◆ WHAT YOU NEED TO DO ◆
Starting from the line with "Task: Click the 10ms time axis label", please copy exactly every line to the end of the listing, but not the pictures.

◆ RAW DATA ◆
=== Begin Enclosure ===

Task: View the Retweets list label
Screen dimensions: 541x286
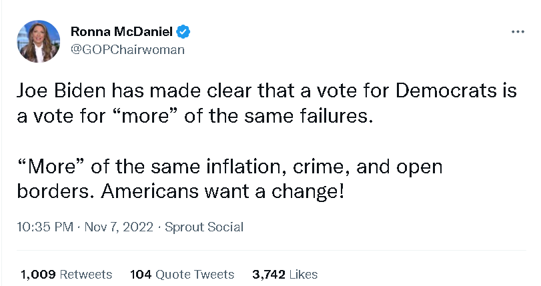Action: pos(86,274)
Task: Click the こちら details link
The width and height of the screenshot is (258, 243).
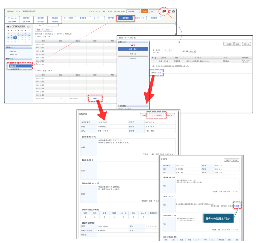Action: tap(158, 72)
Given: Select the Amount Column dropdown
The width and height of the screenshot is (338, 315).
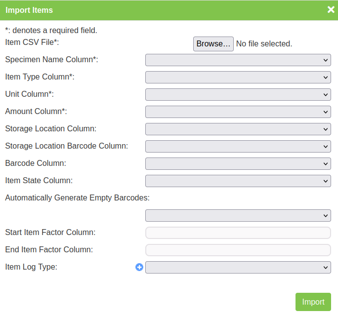Looking at the screenshot, I should pos(238,112).
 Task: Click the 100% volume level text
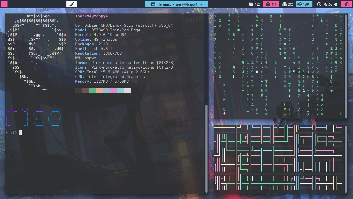[306, 4]
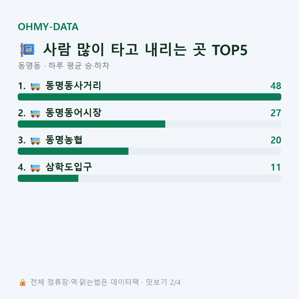The image size is (299, 299).
Task: Click the value 11 for fourth rank
Action: pos(276,167)
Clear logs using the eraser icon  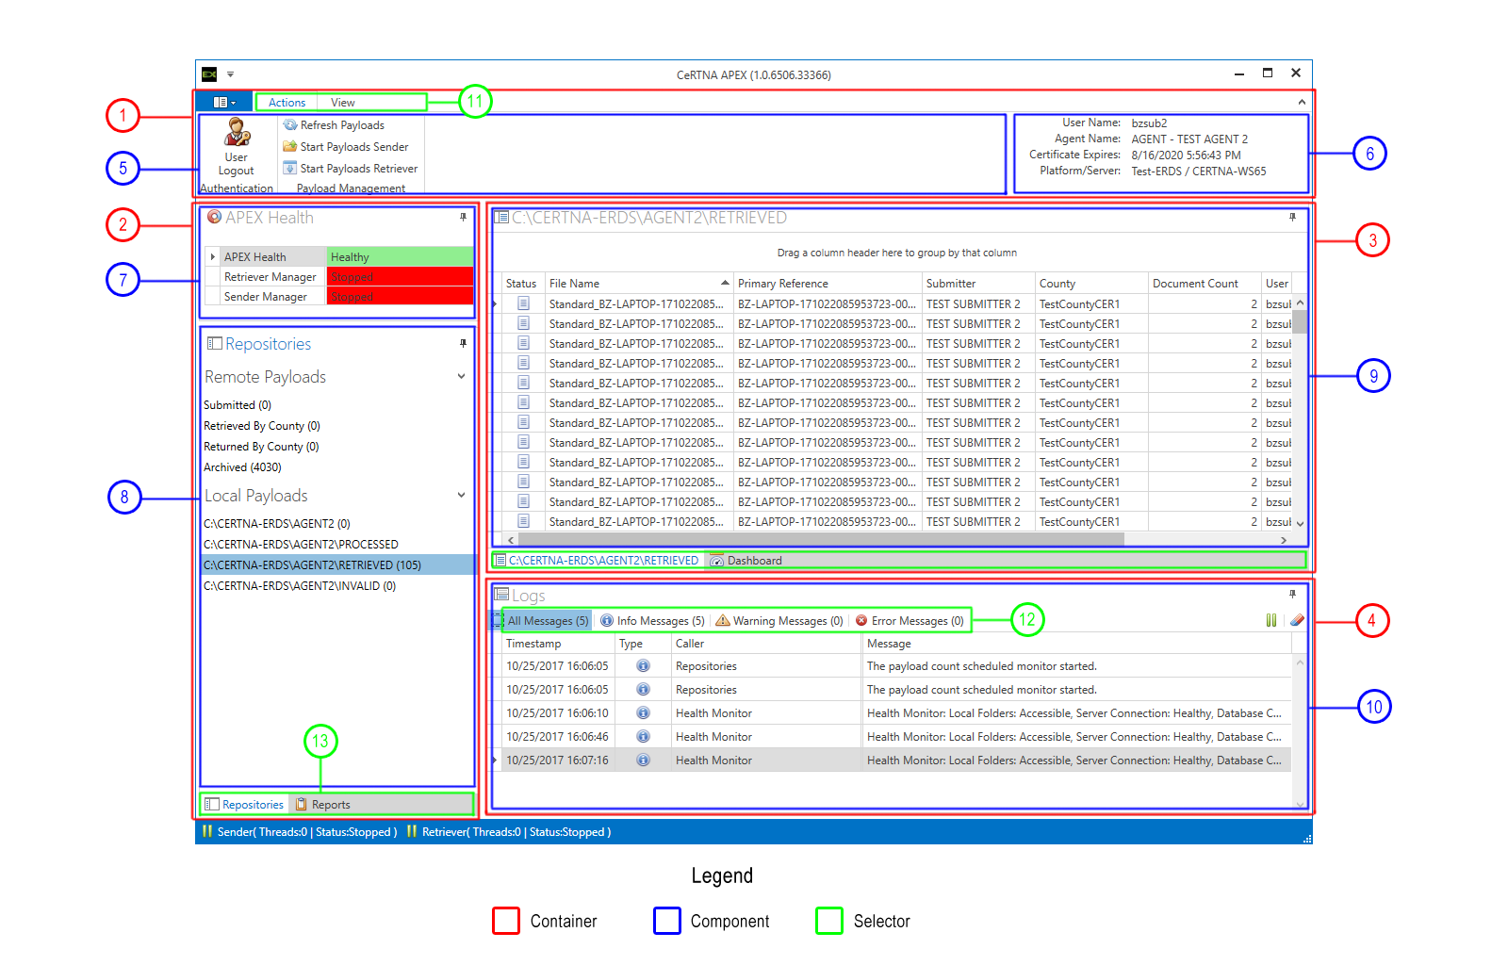pyautogui.click(x=1297, y=620)
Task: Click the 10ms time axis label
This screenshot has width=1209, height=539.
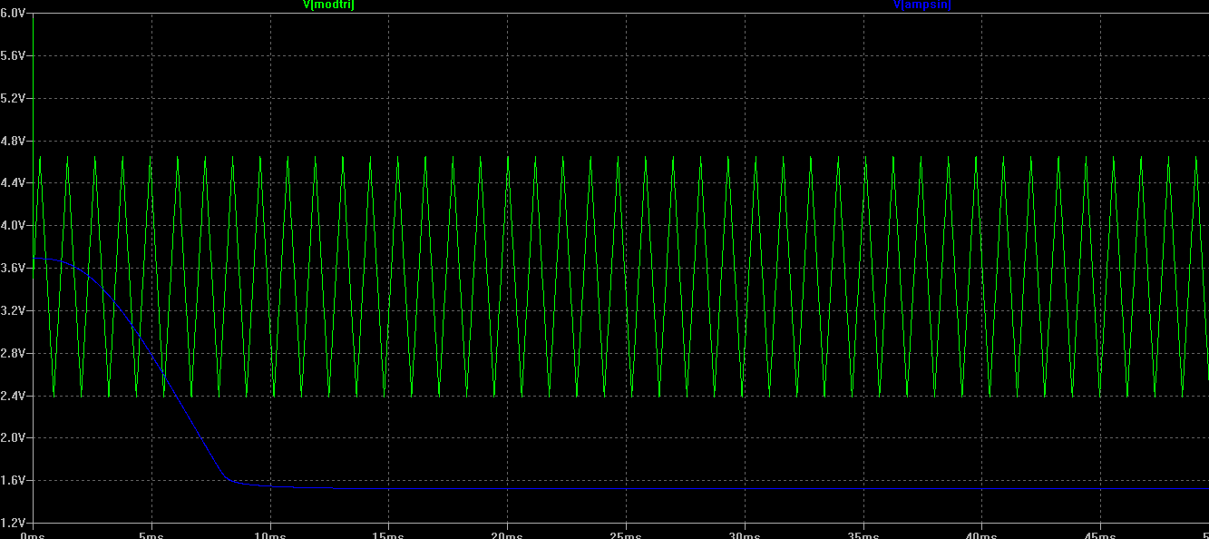Action: tap(269, 533)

=== End Enclosure ===

◆ WRITTEN RESPONSE ◆
Task: Click the 10ms time axis label
This screenshot has width=1209, height=539.
Action: tap(269, 533)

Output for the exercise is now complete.